It isn’t elegant, graceful, or refined. And it apparently contradicts the past 10 days’ employment and inflation data, which would seem to support an increase in the federal-funds rate in November or December. But Federal Reserve officials have gone out of their way to talk down the likelihood of another hike, largely because the bond market has been doing the central bank’s work for it.

The inverse relationship between bond yields and stock prices held firm this past week. After a relentless rise since the late summer to a nearly 5% yield on the 10-year U.S. Treasury note—and several losing weeks in a row for major stock indexes—yields reversed and stocks bounced.

The
S&P 500 index
ended the week up 0.45%, the
Dow Jones Industrial Average
added 0.79%, and the
Nasdaq Composite
slipped 0.18%. The 10-year yield fell 0.16 point, to 4.63%.

The catalyst for the reversal was a parade of Fed speakers acknowledging that the surge in bond yields had resulted in tighter financial conditions—raising borrowing costs for business, consumers, and the U.S. government.

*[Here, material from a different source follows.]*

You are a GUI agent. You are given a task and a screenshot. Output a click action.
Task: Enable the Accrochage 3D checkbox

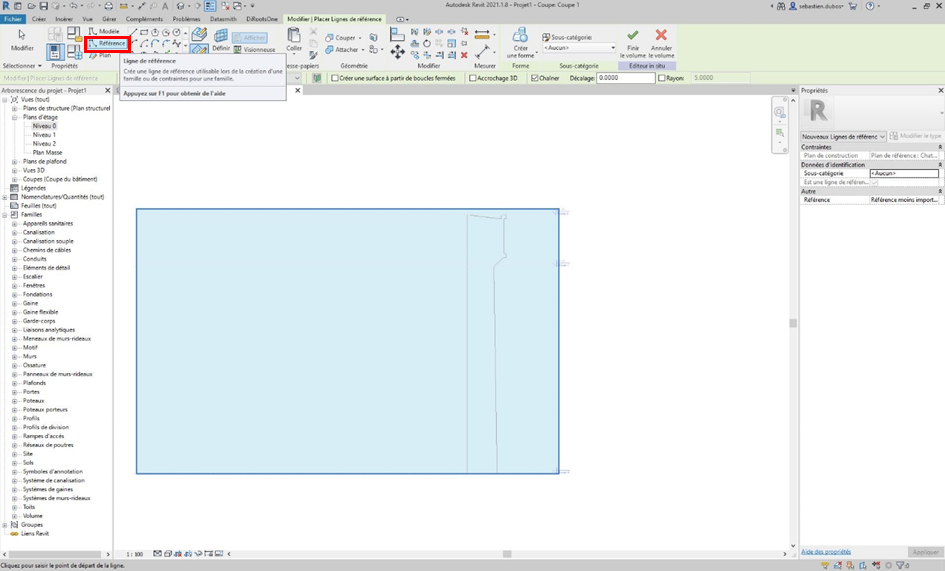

“I will remain cognizant of the tightening in financial conditions through higher bond yields and will keep that in mind as I assess the future path of policy,” Fed Vice Chair Philip Jefferson said on Monday, while Dallas Fed President Lorie Logan echoed that sentiment in separate remarks that same day. Atlanta Fed President Raphael Bostic cut straight to the point on Tuesday morning. “I don’t think we need to increase rates anymore,” he said. It doesn’t get any clearer than that.

It makes a lot of sense. Higher bond yields should slow the economy, dampening inflation, the thinking goes. And as the inflation rate declines, the real, or inflation-adjusted, fed-funds rate will effectively increase even if the Fed doesn’t raise its target.

“Fed officials are going out of their way to send a message that they’re done for now,” says Tom Porcelli, chief U.S. economist at PGIM Fixed Income.

The market, too, is coming around to that point of view. Interest-rate futures pricing now implies a less than one-in-three chance of an additional fed-funds increase this year, according to the CME FedWatch Tool, down from roughly 50/50 odds a few weeks ago. But that doesn’t mean they’ll come down quickly, either, even if the market is pricing in cuts of 0.75 percentage point next year. “The higher-for-longer idea is real,” Porcelli says.

That’s probably for the best. Faster Fed cuts than now expected in 2024 would require a worse economic outcome that would hurt earnings—and the stock market.

It’s far from an all-clear signal, but a Fed that’s conscious of the bond market’s tightening effect is better than one that isn’t. Maybe a soft landing is possible after all.